▸ **ИСХОДНЫЕ ДАННЫЕ**:
════════════════════
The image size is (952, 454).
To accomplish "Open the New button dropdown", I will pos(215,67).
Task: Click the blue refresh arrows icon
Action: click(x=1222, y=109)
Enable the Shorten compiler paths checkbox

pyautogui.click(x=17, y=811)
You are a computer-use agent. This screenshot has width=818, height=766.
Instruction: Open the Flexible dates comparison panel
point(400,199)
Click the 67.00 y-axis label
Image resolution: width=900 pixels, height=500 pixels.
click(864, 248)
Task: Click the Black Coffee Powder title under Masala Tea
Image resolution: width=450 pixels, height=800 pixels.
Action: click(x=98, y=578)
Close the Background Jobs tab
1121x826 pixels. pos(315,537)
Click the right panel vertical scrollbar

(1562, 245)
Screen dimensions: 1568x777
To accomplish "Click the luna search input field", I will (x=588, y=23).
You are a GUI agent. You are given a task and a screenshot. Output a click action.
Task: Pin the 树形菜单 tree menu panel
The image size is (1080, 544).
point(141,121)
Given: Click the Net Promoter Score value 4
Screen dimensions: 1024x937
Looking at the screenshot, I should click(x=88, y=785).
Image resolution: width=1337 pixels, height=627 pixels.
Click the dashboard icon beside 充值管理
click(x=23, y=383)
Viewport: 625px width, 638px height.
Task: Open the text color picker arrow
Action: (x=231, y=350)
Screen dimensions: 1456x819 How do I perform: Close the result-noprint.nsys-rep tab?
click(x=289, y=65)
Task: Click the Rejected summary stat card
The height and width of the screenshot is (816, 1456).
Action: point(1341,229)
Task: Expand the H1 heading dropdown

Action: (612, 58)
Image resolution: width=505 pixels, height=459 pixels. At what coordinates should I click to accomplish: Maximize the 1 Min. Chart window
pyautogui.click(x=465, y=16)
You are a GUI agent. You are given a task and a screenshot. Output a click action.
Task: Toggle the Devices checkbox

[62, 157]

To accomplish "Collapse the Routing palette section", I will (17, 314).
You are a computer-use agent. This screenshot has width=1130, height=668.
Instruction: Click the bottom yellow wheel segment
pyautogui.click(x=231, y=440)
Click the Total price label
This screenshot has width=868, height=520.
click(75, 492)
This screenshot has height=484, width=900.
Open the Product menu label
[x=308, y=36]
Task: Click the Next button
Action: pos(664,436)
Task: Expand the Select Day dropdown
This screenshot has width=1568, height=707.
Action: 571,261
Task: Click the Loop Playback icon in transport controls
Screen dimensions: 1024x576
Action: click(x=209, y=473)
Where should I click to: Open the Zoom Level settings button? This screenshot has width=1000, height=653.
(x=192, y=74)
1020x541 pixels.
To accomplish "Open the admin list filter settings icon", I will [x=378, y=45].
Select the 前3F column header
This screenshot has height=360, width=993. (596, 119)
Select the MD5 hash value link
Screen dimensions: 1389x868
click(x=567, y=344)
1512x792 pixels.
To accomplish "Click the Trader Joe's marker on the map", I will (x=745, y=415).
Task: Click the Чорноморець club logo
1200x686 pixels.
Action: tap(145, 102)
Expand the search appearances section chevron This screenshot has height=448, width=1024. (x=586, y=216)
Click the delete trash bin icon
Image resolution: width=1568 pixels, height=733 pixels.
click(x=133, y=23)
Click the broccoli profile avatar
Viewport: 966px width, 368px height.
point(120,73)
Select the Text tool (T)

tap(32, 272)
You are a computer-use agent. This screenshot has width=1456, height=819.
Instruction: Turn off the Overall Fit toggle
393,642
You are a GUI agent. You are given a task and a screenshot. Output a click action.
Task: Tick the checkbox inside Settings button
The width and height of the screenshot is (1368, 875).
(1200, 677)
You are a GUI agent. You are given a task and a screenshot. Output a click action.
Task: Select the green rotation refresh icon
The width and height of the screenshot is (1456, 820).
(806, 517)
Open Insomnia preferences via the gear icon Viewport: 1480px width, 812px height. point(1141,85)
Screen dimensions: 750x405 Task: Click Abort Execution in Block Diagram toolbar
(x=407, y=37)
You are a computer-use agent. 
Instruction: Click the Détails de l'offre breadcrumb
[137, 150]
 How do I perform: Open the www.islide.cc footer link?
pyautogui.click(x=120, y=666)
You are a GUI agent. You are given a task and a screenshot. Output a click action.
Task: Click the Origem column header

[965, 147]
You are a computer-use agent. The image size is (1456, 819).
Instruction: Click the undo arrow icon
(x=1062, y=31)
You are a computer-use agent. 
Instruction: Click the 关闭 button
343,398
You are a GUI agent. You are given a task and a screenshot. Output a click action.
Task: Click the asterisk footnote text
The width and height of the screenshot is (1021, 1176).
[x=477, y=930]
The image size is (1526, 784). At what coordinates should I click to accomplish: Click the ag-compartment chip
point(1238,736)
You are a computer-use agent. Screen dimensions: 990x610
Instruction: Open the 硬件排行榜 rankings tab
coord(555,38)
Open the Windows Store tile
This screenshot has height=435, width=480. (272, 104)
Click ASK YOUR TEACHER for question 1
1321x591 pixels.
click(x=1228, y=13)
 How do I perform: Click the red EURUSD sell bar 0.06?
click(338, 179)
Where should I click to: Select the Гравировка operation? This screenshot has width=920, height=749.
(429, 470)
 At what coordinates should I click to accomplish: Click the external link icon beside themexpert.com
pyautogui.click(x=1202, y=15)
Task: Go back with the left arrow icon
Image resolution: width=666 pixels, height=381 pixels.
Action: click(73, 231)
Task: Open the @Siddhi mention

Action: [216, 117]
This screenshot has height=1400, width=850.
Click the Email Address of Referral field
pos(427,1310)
════════════════════
▸ **ЗАДАНИЕ**:
Воспроизведите все приведённые выше строки целиком, не меняя в них ни единого символа.

▸ **ПОЛНЫЙ ОТВЕТ**:
The image size is (952, 454).
To accomplish "Open the New button dropdown", I will pos(215,67).
Task: Click the blue refresh arrows icon
Action: click(x=1222, y=109)
Enable the Shorten compiler paths checkbox

pyautogui.click(x=17, y=811)
You are a computer-use agent. This screenshot has width=818, height=766.
Instruction: Open the Flexible dates comparison panel
point(400,199)
Click the 67.00 y-axis label
Image resolution: width=900 pixels, height=500 pixels.
click(864, 248)
Task: Click the Black Coffee Powder title under Masala Tea
Image resolution: width=450 pixels, height=800 pixels.
Action: click(x=98, y=578)
Close the Background Jobs tab
1121x826 pixels. pos(315,537)
Click the right panel vertical scrollbar

(1562, 245)
Screen dimensions: 1568x777
To accomplish "Click the luna search input field", I will (x=588, y=23).
You are a GUI agent. You are given a task and a screenshot. Output a click action.
Task: Pin the 树形菜单 tree menu panel
The image size is (1080, 544).
point(141,121)
Given: Click the Net Promoter Score value 4
Screen dimensions: 1024x937
Looking at the screenshot, I should click(x=88, y=785).
Image resolution: width=1337 pixels, height=627 pixels.
Click the dashboard icon beside 充值管理
click(x=23, y=383)
Viewport: 625px width, 638px height.
Task: Open the text color picker arrow
Action: (x=231, y=350)
Screen dimensions: 1456x819 How do I perform: Close the result-noprint.nsys-rep tab?
click(x=289, y=65)
Task: Click the Rejected summary stat card
The height and width of the screenshot is (816, 1456).
Action: point(1341,229)
Task: Expand the H1 heading dropdown

Action: (612, 58)
Image resolution: width=505 pixels, height=459 pixels. At what coordinates should I click to accomplish: Maximize the 1 Min. Chart window
pyautogui.click(x=465, y=16)
You are a GUI agent. You are given a task and a screenshot. Output a click action.
Task: Toggle the Devices checkbox

[62, 157]

To accomplish "Collapse the Routing palette section", I will (17, 314).
You are a computer-use agent. This screenshot has width=1130, height=668.
Instruction: Click the bottom yellow wheel segment
pyautogui.click(x=231, y=440)
Click the Total price label
This screenshot has width=868, height=520.
click(75, 492)
This screenshot has height=484, width=900.
Open the Product menu label
[x=308, y=36]
Task: Click the Next button
Action: pos(664,436)
Task: Expand the Select Day dropdown
This screenshot has width=1568, height=707.
Action: 571,261
Task: Click the Loop Playback icon in transport controls
Screen dimensions: 1024x576
Action: click(x=209, y=473)
Where should I click to: Open the Zoom Level settings button? This screenshot has width=1000, height=653.
(x=192, y=74)
1020x541 pixels.
To accomplish "Open the admin list filter settings icon", I will [x=378, y=45].
Select the 前3F column header
This screenshot has height=360, width=993. (596, 119)
Select the MD5 hash value link
Screen dimensions: 1389x868
click(x=567, y=344)
1512x792 pixels.
To accomplish "Click the Trader Joe's marker on the map", I will (x=745, y=415).
Task: Click the Чорноморець club logo
1200x686 pixels.
Action: tap(145, 102)
Expand the search appearances section chevron This screenshot has height=448, width=1024. (x=586, y=216)
Click the delete trash bin icon
Image resolution: width=1568 pixels, height=733 pixels.
click(x=133, y=23)
Click the broccoli profile avatar
Viewport: 966px width, 368px height.
point(120,73)
Select the Text tool (T)

tap(32, 272)
You are a computer-use agent. This screenshot has width=1456, height=819.
Instruction: Turn off the Overall Fit toggle
393,642
You are a GUI agent. You are given a task and a screenshot. Output a click action.
Task: Tick the checkbox inside Settings button
The width and height of the screenshot is (1368, 875).
(1200, 677)
You are a GUI agent. You are given a task and a screenshot. Output a click action.
Task: Select the green rotation refresh icon
The width and height of the screenshot is (1456, 820).
(806, 517)
Open Insomnia preferences via the gear icon Viewport: 1480px width, 812px height. point(1141,85)
Screen dimensions: 750x405 Task: Click Abort Execution in Block Diagram toolbar
(x=407, y=37)
You are a computer-use agent. 
Instruction: Click the Détails de l'offre breadcrumb
[137, 150]
 How do I perform: Open the www.islide.cc footer link?
pyautogui.click(x=120, y=666)
You are a GUI agent. You are given a task and a screenshot. Output a click action.
Task: Click the Origem column header

[965, 147]
You are a computer-use agent. The image size is (1456, 819).
Instruction: Click the undo arrow icon
(x=1062, y=31)
You are a computer-use agent. 
Instruction: Click the 关闭 button
343,398
You are a GUI agent. You are given a task and a screenshot. Output a click action.
Task: Click the asterisk footnote text
The width and height of the screenshot is (1021, 1176).
[x=477, y=930]
The image size is (1526, 784). At what coordinates should I click to accomplish: Click the ag-compartment chip
point(1238,736)
You are a computer-use agent. Screen dimensions: 990x610
Instruction: Open the 硬件排行榜 rankings tab
coord(555,38)
Open the Windows Store tile
This screenshot has height=435, width=480. (272, 104)
Click ASK YOUR TEACHER for question 1
1321x591 pixels.
click(x=1228, y=13)
 How do I perform: Click the red EURUSD sell bar 0.06?
click(338, 179)
Where should I click to: Select the Гравировка operation? This screenshot has width=920, height=749.
(429, 470)
 At what coordinates should I click to accomplish: Click the external link icon beside themexpert.com
pyautogui.click(x=1202, y=15)
Task: Go back with the left arrow icon
Image resolution: width=666 pixels, height=381 pixels.
Action: click(73, 231)
Task: Open the @Siddhi mention

Action: [216, 117]
This screenshot has height=1400, width=850.
Click the Email Address of Referral field
pos(427,1310)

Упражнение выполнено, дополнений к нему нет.